→ **WORK TASK**:
Copy the Olive Thomas article from "3. She Was A" to "the wrong men.", replacing "department stores" with "shops".

→ **PAGE EXCERPT**:
##############################
For a brutally brief period, Olive Thomas was the sweetheart of the silver screen. Yet behind her pert image lay a wild, uncontrollable past—from the lows of her humble beginnings to the highs of her scandalous stardom. Throughout it all, the actress’s life careened toward a death that would shock the nation. When Olive Thomas met her tragic end, Old Hollywood lost its innocence.
1. She Had A Rags To Riches Story
Olive Thomas’s early life reads like the beginnings of a Hollywood rags-to-riches story. Born Oliva R. Duffy in 1894 in the small steel town of Charleroi, Pennsylvania, there was nothing much to suggest that she would become one of the most electric and exciting ingénues of her day. Her early life was sleepy and quiet—until, that is, she experienced a daughter’s worst nightmare.
2. She Lost Her Father In A Cruel Way
In 1906, Thomas’s father James Duffy, a steelworker, perished in a brutal workplace accident. Thomas was just 12 years old, and she and her siblings were now fatherless. Scrambling to make ends meet, her mother Rena uprooted the family to McKees Rocks, Pennsylvania. While there, the matriarch worked long hours in a factory, and Thomas mostly grew up with her grandparents. Still, it wasn’t enough; soon Thomas had to sacrifice even more.
3. She Was A High School Dropout
Almost as soon as she turned 15, Thomas dropped out of school to take up a full-time job and help support her family. Although the young girl may have dreamed of stardom even then, her jobs weren’t nearly as glamorous as her fantasies, and she often worked for pennies a day selling fabric out of department stores. But as it happened, this was a date with destiny.
4. She Was A Legendary Beauty
From a young age, Olive Thomas was an absolute looker. As one of her friends later noted, “The beauty of Olive Thomas is legendary.” The soon-to-be starlet had “the loveliest violet-blue eyes” framed by famously long and dark eyelashes, and set off by her pale skin. In other words, it didn’t take long for men to start noticing Olive…it was just that they were often the wrong men.
5. She Was A Teenage Bride
The same year she quit school, the 15-year-old Olive met Bernard Krug Thomas, a local resident of McKees Rocks. They were young, eager, and they made an extremely stupid decision. Thinking herself in love and desperately sick of going it alone, Olive married Bernard in 1911 when she was just 16. Need I say this ended in disaster?
##############################
Records contained in a dataset

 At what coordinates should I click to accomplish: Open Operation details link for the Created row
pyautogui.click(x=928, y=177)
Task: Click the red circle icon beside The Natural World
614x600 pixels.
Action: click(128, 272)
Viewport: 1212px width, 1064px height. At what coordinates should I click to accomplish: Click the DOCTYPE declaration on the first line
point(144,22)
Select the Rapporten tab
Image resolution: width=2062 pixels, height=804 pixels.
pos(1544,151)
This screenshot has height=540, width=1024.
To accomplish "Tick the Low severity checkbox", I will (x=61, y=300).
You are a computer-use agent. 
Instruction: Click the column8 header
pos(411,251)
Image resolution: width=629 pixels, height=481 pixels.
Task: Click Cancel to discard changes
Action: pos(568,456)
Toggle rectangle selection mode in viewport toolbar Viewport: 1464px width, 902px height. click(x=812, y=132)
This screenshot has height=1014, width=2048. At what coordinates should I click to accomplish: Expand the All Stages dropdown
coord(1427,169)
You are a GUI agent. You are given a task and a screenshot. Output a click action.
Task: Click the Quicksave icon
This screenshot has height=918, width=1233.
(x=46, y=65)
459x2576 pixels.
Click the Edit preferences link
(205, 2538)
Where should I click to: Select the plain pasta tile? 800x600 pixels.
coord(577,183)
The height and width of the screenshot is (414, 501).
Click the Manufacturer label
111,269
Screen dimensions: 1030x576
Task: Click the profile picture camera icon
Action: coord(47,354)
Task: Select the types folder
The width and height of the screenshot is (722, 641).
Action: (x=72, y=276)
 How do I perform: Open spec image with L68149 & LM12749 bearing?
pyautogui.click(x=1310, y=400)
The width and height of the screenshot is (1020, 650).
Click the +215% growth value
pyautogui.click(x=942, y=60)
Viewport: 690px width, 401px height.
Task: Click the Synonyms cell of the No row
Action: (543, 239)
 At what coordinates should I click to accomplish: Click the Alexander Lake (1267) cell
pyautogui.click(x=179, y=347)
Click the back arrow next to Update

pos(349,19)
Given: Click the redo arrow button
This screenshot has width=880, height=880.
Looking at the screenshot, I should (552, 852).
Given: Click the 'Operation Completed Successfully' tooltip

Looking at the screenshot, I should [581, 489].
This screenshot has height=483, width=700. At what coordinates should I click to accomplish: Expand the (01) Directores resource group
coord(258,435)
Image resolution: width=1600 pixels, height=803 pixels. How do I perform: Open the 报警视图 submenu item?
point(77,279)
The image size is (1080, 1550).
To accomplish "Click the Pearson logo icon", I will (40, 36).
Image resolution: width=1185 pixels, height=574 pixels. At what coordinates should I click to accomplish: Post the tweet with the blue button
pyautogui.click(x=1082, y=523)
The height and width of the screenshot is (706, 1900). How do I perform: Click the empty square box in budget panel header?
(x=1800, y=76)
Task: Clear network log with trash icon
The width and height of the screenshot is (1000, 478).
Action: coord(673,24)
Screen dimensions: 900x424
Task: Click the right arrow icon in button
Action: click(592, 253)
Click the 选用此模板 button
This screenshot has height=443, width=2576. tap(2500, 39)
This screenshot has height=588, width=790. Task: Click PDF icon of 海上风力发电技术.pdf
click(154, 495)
##############################
→ **SOLVED EXERCISE**:
3. She Was A High School Dropout
Almost as soon as she turned 15, Thomas dropped out of school to take up a full-time job and help support her family. Although the young girl may have dreamed of stardom even then, her jobs weren’t nearly as glamorous as her fantasies, and she often worked for pennies a day selling fabric out of shops. But as it happened, this was a date with destiny.
4. She Was A Legendary Beauty
From a young age, Olive Thomas was an absolute looker. As one of her friends later noted, “The beauty of Olive Thomas is legendary.” The soon-to-be starlet had “the loveliest violet-blue eyes” framed by famously long and dark eyelashes, and set off by her pale skin. In other words, it didn’t take long for men to start noticing Olive…it was just that they were often the wrong men.